その理由は彼女の指に光る一つの指輪。提督と結ばれた証である。

 

「……ふふ」

 

指輪を見ながら瑞鶴はその時のことを思い出す。

自分のミスでケッコン届を持ち出してしまったこと。

それをこっそり返そうとして大ポカをやらかしたこと。

そしてなんやかんやで提督からプロポーズされたこと。

 

当時は恥ずかしく思いだすたびにベットの上で悶えていたが、今となっては全ていい思い出だ。

 

「……よし!」

 

過去を懐かしみながら執務室のドアノブに手を掛ける。

 

この扉の先にはいつも通り提督がいる。そのことを幸せに感じながら瑞鶴はドアを開け――

 

「提督さん、おはよっ!今日も一緒に頑張……って、あれ?」

 

ドアを開けて現れた執務室。しかしそこにはいるはずの提督がいなかった。

 

「……提督さーん?いないの?」

 

オフになっていた電灯をつけ中を見るも、執務室の中には誰もいない。

 

(……提督さん寝坊したのかな?珍しい)

 

少なくとも瑞鶴が秘書艦になってから――つまりこの鎮守府の最初期から――提督が秘書艦よりも遅く執務室に来ることは一度も無かった。

 

(そっか、提督さんが寝坊したんだ。
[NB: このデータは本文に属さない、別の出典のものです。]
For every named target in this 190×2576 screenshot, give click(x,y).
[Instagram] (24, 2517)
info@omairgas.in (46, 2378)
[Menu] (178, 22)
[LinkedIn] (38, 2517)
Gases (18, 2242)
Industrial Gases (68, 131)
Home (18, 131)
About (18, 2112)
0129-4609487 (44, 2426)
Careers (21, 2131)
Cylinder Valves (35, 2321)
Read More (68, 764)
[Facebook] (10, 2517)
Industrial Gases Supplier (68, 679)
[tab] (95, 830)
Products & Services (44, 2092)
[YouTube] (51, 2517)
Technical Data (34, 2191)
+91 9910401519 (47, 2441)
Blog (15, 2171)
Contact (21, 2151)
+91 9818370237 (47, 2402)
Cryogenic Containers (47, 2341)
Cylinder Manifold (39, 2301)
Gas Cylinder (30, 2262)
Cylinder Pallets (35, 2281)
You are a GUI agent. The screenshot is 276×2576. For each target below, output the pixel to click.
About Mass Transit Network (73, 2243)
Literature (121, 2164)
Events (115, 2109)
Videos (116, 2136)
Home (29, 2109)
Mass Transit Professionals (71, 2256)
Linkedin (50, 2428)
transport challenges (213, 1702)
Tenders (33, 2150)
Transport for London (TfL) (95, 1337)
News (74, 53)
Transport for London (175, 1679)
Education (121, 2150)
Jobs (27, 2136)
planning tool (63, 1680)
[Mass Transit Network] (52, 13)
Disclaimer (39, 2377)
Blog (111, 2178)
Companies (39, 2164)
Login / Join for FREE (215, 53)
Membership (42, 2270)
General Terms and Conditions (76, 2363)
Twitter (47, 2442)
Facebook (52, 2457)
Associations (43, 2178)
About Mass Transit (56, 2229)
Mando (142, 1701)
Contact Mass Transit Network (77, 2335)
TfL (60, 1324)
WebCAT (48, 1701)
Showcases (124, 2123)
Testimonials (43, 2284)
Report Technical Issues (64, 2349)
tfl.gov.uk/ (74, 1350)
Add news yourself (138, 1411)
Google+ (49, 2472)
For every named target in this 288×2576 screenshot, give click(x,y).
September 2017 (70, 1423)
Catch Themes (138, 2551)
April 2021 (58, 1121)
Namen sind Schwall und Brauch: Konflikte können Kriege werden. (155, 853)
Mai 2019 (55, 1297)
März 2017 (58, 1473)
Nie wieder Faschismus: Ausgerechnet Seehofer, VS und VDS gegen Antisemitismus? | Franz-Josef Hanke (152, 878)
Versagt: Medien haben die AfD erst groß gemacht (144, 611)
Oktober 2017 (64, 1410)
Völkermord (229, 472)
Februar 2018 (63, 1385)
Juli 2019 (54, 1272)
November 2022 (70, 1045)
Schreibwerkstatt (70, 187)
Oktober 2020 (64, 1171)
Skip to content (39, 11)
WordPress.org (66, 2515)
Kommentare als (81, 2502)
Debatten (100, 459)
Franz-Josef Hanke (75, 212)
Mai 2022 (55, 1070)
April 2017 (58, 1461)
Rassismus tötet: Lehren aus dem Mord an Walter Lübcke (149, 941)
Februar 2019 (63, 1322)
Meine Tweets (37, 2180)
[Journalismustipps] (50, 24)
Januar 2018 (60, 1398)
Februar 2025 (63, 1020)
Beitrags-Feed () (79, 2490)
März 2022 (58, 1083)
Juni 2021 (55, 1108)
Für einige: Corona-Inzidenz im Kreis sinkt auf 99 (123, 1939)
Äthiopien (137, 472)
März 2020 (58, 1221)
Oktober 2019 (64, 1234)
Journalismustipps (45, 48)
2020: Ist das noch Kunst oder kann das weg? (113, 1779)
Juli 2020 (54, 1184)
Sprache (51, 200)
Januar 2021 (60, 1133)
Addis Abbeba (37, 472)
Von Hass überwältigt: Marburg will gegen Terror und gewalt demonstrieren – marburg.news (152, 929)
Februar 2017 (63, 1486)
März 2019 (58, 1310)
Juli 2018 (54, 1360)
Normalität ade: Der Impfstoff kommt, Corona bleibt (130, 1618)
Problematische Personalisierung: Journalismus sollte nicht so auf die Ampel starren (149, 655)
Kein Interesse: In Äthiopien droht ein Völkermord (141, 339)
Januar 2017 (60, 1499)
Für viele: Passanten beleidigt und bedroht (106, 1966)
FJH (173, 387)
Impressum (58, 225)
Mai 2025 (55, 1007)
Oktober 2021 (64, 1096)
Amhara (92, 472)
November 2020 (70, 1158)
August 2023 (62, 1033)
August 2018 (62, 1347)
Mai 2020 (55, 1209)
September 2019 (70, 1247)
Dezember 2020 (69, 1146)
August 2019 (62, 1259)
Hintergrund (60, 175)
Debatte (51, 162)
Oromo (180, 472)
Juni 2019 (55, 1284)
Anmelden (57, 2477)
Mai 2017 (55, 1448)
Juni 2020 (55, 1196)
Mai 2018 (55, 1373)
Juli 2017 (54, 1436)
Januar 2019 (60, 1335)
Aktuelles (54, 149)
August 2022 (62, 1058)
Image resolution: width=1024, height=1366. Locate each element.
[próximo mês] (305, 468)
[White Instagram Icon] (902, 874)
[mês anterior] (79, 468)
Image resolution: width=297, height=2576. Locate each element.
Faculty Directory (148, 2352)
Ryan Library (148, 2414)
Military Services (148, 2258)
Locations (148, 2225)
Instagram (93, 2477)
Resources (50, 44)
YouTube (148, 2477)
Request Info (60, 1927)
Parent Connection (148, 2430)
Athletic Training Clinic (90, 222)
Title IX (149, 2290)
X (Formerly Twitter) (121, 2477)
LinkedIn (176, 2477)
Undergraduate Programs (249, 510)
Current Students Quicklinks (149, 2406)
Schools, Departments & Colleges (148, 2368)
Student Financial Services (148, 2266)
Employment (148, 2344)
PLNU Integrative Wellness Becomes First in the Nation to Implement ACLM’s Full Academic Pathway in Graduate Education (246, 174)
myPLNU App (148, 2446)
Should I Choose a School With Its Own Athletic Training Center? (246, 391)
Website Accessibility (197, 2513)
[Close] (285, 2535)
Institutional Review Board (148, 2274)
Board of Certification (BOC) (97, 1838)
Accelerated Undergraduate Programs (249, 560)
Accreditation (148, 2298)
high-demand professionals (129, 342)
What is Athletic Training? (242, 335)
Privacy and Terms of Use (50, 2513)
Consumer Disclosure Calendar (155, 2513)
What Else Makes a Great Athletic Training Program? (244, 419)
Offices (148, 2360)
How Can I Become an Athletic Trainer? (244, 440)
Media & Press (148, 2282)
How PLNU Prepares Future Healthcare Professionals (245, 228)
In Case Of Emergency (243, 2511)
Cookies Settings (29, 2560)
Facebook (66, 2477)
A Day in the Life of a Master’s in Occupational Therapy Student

ふーん……)

 

今まで遅刻すらしたことなかった提督が寝坊。

その普段からはあり得ない、少し非日常的な出来事が瑞鶴の悪戯心をくすぐった。

 

「……よっし!」

 

景気づけに一声出した瑞鶴は意気揚々と執務室を後にする。

向かう先は提督の部屋、

つまりは寝起きドッキリ大作戦である。

 

 

 

そして数分後。

 

「提督さーん、起きてるー?」

 

コンコンコンとドアを叩く、しかし中から返事は無い。

 

(本当に寝坊してるっぽい)

 

ドアノブを回そうとしても鍵がかかっていてドアは開かない。

そうなると部屋に入る方法は無いのだが――瑞鶴には一つだけ手があった。

 

「…………初めて使うのがこんな時なのは少し納得がいかないけど!」

 

そう言って取り出したのは一個の鍵。

何を隠そうこれは提督の私室の合いカギである。

 

――ことの発端はケッコン直後。

まだお互いを意識して微妙に気まずかったその時に、提督は瑞鶴にこれを差し出した。

 

『……瑞鶴さん、これを』

 

『ん?提督さん、これ何の鍵?』

 

『私の部屋の合鍵です』

 

『ふーん。…………え?』

 

『……いつか使う時が来ると思うので』

 

『え?え?…………え?』

 

『そ、それでは』

 

『ちょ、ちょっと待って提督さん!?これってその……!』

 

混乱する瑞鶴を尻目に提督はそそくさと去っていった。

 

結局のところ提督がどういう意味で合鍵を渡したのか、それは未だに不明である。

単に信頼の証として渡したのか。

妻となった瑞鶴といる時間を少しでも長くするために渡したのか。

 

――それとも夜戦的な意味合いで渡したのか。

 

「っ!」

 

その時を思い出して少し顔が熱くなる。

瑞鶴だってもちろんそういうことを想像しなかった訳ではない……ただ使う機会と聞く機会が巡ってこなかっただけだ。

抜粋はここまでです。